(Excerpt from a dataset)
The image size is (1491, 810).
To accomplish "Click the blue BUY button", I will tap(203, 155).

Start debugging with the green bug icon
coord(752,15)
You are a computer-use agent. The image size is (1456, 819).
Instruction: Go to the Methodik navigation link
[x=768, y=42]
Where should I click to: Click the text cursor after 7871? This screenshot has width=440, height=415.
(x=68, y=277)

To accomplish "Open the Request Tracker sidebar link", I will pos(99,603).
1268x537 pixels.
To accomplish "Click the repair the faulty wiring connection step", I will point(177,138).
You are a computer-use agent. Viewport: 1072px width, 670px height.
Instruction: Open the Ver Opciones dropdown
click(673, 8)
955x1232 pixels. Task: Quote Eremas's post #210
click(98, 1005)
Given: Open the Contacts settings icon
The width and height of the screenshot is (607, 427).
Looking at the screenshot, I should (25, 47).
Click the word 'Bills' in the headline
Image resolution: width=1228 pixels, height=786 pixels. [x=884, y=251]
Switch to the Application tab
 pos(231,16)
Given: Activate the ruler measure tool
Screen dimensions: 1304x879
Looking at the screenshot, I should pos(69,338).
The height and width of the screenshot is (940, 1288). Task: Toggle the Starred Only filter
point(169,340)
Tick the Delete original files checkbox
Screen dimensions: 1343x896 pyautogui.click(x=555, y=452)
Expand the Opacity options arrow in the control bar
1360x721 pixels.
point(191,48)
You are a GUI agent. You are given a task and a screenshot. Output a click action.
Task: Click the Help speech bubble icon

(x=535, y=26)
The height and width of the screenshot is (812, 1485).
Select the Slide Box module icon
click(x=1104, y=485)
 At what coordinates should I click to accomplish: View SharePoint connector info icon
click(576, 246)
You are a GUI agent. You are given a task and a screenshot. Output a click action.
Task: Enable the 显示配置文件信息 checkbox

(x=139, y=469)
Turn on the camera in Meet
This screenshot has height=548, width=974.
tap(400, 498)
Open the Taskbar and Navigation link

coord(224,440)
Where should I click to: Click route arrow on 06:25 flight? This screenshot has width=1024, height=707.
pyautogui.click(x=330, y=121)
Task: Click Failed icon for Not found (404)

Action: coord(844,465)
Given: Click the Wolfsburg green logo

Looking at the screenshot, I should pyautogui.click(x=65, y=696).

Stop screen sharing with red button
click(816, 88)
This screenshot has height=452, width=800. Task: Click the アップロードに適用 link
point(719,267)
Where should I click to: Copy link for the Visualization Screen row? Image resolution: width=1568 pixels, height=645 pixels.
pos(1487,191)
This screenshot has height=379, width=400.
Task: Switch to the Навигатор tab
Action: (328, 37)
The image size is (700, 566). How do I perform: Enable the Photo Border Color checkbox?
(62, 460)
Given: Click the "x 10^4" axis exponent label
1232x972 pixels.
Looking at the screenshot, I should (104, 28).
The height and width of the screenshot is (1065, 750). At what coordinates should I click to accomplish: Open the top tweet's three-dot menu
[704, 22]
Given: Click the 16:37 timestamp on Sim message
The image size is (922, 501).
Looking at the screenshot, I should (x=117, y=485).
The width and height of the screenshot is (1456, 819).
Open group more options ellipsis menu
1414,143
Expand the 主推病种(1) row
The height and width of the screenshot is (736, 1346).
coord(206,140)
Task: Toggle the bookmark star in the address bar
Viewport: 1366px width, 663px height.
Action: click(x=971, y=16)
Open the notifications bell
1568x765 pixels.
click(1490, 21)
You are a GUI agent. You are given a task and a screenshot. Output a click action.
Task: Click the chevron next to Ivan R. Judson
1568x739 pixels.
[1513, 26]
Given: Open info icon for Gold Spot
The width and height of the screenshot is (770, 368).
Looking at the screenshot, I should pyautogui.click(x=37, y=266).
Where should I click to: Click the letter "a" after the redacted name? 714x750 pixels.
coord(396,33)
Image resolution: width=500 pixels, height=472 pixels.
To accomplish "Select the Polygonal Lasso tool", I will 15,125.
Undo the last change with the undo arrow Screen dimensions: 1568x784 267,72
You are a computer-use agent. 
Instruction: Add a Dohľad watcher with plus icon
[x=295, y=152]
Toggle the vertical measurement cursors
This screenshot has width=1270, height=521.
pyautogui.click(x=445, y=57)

Task requirements
Please repeat the material word for word, from the line containing "Image resolution: width=500" through the end of the material, including both of those lines.

Task result
Image resolution: width=500 pixels, height=472 pixels.
To accomplish "Select the Polygonal Lasso tool", I will 15,125.
Undo the last change with the undo arrow Screen dimensions: 1568x784 267,72
You are a computer-use agent. 
Instruction: Add a Dohľad watcher with plus icon
[x=295, y=152]
Toggle the vertical measurement cursors
This screenshot has width=1270, height=521.
pyautogui.click(x=445, y=57)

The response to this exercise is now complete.